Genesco delivered third-quarter earnings that beat analyst expectations, but the retailer lowered its full-year outlook.

Genesco, which operates Lids and Journeys and sells wholesale footwear under the Johnston & Murphy brand, reported earnings per share of $1.40, which topped the FactSet estimate of $1.30. Net sales for the third quarter were $774 million, 2 percent better than the estimate of $759 million.

Net earnings for the third quarter were $32 million, better than last year’s $28 million for the same time period. Comparable sales increased 7 percent with a jump of 12 percent from the Lids Sports Group and a 6 percent increase from The Journeys Group.

Robert J. Dennis, chairman, president and chief executive officer of Genesco, said, “We are very pleased with the comparable-sales increase we delivered in the third quarter. Our results were driven by strong full-price selling combined with higher promotional activity in line with our strategy to right-size the Lids Sports Group’s inventory levels.”

Dennis said that the fourth quarter started slowly, but accelerated over the Black Friday weekend and that fourth quarter comp sales were up 6 percent through December 1.

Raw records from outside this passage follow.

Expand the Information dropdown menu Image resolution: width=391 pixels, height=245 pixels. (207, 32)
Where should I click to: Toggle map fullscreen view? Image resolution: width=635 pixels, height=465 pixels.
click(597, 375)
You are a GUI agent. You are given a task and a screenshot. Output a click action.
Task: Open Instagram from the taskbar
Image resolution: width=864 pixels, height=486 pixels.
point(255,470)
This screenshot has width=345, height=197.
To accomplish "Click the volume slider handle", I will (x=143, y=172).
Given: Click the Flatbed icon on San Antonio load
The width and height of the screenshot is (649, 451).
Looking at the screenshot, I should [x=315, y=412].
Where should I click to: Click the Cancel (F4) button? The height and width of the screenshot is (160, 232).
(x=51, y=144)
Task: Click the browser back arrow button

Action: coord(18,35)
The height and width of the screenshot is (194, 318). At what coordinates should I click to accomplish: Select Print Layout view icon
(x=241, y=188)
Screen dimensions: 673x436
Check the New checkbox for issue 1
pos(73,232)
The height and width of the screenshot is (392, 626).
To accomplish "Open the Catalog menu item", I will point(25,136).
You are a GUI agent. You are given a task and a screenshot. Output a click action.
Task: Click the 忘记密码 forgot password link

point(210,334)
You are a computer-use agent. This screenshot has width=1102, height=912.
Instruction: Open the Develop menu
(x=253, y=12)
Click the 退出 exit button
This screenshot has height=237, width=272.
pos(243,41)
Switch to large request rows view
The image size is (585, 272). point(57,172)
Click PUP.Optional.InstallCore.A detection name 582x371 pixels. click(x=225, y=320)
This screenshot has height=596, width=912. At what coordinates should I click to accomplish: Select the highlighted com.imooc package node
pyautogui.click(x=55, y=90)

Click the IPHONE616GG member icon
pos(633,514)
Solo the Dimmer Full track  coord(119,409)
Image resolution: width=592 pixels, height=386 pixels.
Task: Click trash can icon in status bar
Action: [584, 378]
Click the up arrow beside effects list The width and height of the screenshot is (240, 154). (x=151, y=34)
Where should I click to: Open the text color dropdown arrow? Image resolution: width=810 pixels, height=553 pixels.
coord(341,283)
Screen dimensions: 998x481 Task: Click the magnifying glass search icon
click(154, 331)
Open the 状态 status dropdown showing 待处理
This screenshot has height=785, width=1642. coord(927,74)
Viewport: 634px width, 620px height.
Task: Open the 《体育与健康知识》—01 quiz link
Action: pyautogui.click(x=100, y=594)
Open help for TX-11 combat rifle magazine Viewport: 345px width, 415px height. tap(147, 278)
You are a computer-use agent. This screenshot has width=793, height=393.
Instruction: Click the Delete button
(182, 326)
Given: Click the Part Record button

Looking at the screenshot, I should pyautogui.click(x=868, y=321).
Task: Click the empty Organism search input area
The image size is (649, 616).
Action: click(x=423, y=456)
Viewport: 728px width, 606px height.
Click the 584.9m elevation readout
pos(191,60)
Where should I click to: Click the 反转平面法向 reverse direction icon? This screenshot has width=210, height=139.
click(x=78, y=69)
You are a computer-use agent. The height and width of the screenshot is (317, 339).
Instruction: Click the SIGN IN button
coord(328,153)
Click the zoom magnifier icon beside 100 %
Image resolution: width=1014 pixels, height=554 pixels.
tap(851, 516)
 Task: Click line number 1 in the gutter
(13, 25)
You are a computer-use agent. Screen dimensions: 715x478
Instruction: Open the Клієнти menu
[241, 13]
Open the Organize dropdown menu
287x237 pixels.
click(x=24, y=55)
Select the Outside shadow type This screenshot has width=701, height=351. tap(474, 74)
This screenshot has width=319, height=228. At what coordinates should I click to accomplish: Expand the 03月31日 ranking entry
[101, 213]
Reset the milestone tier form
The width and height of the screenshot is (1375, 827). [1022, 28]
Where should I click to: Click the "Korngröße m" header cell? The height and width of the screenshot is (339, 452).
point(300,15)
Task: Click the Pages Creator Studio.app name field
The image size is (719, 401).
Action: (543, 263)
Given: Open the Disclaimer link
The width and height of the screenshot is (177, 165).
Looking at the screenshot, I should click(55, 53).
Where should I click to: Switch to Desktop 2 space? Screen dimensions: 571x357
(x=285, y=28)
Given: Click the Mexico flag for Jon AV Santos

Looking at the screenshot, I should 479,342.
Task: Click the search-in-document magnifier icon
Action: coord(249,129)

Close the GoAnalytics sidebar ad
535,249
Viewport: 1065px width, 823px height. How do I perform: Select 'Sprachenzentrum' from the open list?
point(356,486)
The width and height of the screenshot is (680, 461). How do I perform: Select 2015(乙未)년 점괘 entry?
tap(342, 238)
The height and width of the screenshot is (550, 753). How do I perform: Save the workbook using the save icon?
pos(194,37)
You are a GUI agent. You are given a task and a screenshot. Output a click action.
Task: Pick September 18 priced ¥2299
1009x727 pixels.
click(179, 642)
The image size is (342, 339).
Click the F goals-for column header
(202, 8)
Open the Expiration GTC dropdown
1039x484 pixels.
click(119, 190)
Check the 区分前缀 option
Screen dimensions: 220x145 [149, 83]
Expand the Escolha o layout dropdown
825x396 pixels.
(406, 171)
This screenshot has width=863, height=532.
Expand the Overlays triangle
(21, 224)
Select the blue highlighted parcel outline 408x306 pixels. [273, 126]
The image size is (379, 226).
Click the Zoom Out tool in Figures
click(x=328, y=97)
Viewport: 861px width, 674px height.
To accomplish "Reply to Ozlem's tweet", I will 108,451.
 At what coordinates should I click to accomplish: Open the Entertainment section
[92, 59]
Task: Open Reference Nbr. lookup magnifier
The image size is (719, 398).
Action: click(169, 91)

But the promotional nature of the holiday season this year pushed the company to reduce its full-year outlook. Genesco now expects diluted earnings per share to be in the range of $4.50 to $4.60, lower than the previously issued guidance of $4.70 to $4.80.

Dennis said, “While we are disappointed with our reduced outlook, we believe that the steps we are taking now will allow the company to realize greater earnings power next year and beyond.”

Gensco stock has fallen 31 percent year-to-date to trade lately near $52.24.